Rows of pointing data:
## start

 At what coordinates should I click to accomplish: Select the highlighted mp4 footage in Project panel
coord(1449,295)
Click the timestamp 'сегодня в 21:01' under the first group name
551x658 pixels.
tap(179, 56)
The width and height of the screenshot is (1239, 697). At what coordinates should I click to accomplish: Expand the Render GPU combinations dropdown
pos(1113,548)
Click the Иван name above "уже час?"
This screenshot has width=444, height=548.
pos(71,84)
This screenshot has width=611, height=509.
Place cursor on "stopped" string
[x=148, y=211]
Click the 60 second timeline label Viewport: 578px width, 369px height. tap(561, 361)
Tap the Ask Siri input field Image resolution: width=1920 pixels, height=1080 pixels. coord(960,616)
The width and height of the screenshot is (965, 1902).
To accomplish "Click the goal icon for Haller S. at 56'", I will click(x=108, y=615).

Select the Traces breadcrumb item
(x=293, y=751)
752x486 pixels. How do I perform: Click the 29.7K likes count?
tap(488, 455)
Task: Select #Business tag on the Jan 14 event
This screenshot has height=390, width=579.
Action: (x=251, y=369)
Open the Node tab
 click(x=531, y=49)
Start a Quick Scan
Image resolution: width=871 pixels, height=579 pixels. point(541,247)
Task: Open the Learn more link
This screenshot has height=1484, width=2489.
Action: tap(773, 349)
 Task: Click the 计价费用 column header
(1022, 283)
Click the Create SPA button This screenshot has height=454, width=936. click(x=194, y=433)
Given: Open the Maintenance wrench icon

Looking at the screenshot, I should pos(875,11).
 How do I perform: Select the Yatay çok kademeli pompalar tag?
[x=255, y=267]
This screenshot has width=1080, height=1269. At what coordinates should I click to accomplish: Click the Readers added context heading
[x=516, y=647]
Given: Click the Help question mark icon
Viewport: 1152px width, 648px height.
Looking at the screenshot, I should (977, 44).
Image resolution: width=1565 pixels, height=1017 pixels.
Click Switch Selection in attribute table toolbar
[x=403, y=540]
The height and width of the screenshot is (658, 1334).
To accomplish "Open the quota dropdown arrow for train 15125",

## end

**Exercise**. Repeat the part of the items above that opens with the line containing "Select the Traces breadcrumb item" and closes with the line containing "Image resolution: width=871", including both of those lines, with every character unchanged.

**Complete answer**.
Select the Traces breadcrumb item
(x=293, y=751)
752x486 pixels. How do I perform: Click the 29.7K likes count?
tap(488, 455)
Task: Select #Business tag on the Jan 14 event
This screenshot has height=390, width=579.
Action: (x=251, y=369)
Open the Node tab
 click(x=531, y=49)
Start a Quick Scan
Image resolution: width=871 pixels, height=579 pixels. point(541,247)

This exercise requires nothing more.